Over tot het repertoire: het is Liszt-jaar, dus kan pianist Frédéric D'Oria-Nicolas voor zijn jongste recital niet om Franz Liszt heen. Van deze componist haalt D'Oria-Nicolas, een beloftevol musicus die zich - na enkele Franse conservatoria doorlopen te hebben - ging specialiseren in Rusland, een cliché boven, met name het 'Vallée d'Obermann' uit diens eerste cyclus 'Années de Pélerinage: Suisse'. Hiervoor inspireerde Liszt zich op de roman 'Oberman' van Senancour, waarin de gelijknamige held het Franse stadsleven verlaat om in de rust van de Zwitserse Alpen de schoonheid van de natuur te ontdekken. Een meer romantisch idee is haast ondenkbaar en Liszt geeft het werk dan ook vorm vanuit een aanvoelen waarin pathos niet ontbreekt. Zoals in elk werk op deze cd vergroot D'Oria-Nicolas het zwaarwichtige element in de muziek nog wat verder uit. Vooral op de eerste minuten van Wagners 'Tannhaüser-ouverture' heeft dat een negatieve uitwerking, maar ook deze 'Vallée d'Obermann' is te eenzijdig bedrukkend.

In Ludwig van Beethoven ziet D'Oria-Nicolas overigens een inspiratiebron voor Liszt: reden genoeg om de beroemde 'Waldstein'-sonate (opus 53) op de luisteraar los te laten.
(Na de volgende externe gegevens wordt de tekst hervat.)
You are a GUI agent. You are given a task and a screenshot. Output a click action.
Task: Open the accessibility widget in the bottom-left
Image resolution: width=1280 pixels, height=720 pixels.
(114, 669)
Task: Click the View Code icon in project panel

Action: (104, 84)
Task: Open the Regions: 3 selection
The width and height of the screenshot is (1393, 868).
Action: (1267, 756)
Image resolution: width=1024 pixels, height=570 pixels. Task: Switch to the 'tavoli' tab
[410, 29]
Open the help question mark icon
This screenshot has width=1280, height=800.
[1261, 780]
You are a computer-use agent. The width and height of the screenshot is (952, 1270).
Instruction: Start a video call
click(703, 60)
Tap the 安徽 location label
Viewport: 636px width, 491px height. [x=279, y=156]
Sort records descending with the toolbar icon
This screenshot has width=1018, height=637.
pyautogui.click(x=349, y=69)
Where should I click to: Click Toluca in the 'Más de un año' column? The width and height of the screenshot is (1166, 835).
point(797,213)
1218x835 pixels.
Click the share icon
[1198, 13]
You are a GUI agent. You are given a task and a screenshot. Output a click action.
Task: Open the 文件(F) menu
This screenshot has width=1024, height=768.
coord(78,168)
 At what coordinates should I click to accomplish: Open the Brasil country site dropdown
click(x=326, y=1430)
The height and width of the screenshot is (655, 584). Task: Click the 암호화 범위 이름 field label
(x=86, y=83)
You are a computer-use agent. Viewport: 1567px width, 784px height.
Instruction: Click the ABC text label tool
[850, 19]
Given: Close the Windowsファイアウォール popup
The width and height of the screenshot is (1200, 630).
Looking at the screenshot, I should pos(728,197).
In het eerste deel ('Allegro con brio') bereikt de pianist een grote spanning, maar doorheen het 'Adagio molto' houdt hij deze niet vol. De meer melancholisch getinte partij verliest aan draagkracht en wanneer D'Oria-Nicolas niet met technische hoogstandjes kan uitpakken, valt hij door de mand. Het slotdeel, een rondo, is terug indrukwekkend, echter ook hier weer met een sterke nadruk op de galmende bassen, die de muziek een wat zware lading geven. In Liszts transcriptie van de ouverture tot 'Tannhaüser' van Wagner verliest D'Oria-Nicolas zijn gevoel voor evenwicht: de snelle nootjes in de rechterhand slepen iets te veel, hoewel de pianist zich ongeveer halverwege herpakt en toch een puur, niet te plechtstatig Wagner-gevoel te pakken krijgt. Net als in het tweede deel van Beethoven verwart D'Oria-Nicolas tristesse echter met geretardeerde tempi, waardoor de 'Tannhaüser' opvallend lang aansleept. De "odyssee" eindigt uiteindelijk bij een Bach-transcriptie van Ferruccio Busoni, die een 'Toccata' voor orgel herwerkte naar een pianopartituur. Het mag uiteraard niet verbazen dat ook hier geen oprechte Bach weerklinkt, maar een geromantiseerd stuk Barokmuziek. Echt aanstoot nemen aan dit korte toemaatje is dan weer overbodig, want tenslotte doet D'Oria-Nicolas er amper vier minuten over.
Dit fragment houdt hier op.